A Study on the Lateral Channel of Scytalidium Catalase

Abstract

Catalases are antioxidant enzymes. Their main function is to convert hydrogen peroxide, one of the reactive oxygen species, into water and oxygen. A bifunctional catalase enzyme from Scytalidium thermophilum, which belongs to the monofunctional catalase family, exhibits oxidase activity in the absence of hydrogen peroxide without the need for a cofactor. It is able to oxidize a variety of ortho- and para-diphenolic compounds, but the oxidase activity is very low (~ 10,000-fold) compared to its main activity in peroxide degradation. In this study, an attempt was made to improve the oxidase activity of catalase for its industrial utilization. For this purpose, the residues located in the lateral channel (H214, D224, and K248), which are thought to play an important role in the access of oxidase substances to the active site, were selected and converted into an amino acid with a smaller side chain -Ala- by site-directed mutagenesis. The changes in the catalytic efficiency of the variants were evaluated by spectrophotometric analysis.

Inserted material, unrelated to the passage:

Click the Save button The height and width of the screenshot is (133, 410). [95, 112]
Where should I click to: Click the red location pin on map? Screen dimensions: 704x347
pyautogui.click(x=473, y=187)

The results showed that oxidase activity was increased two- to threefold in all variants, while some exhibited decreased catalase activity. The D224A variant gave the best results as it showed approximately 2-fold increase in oxidase activity without loss of catalase activity (about 92% of the wild-type catalase activity was retained). Thus, a protein variant with improved properties was successfully produced.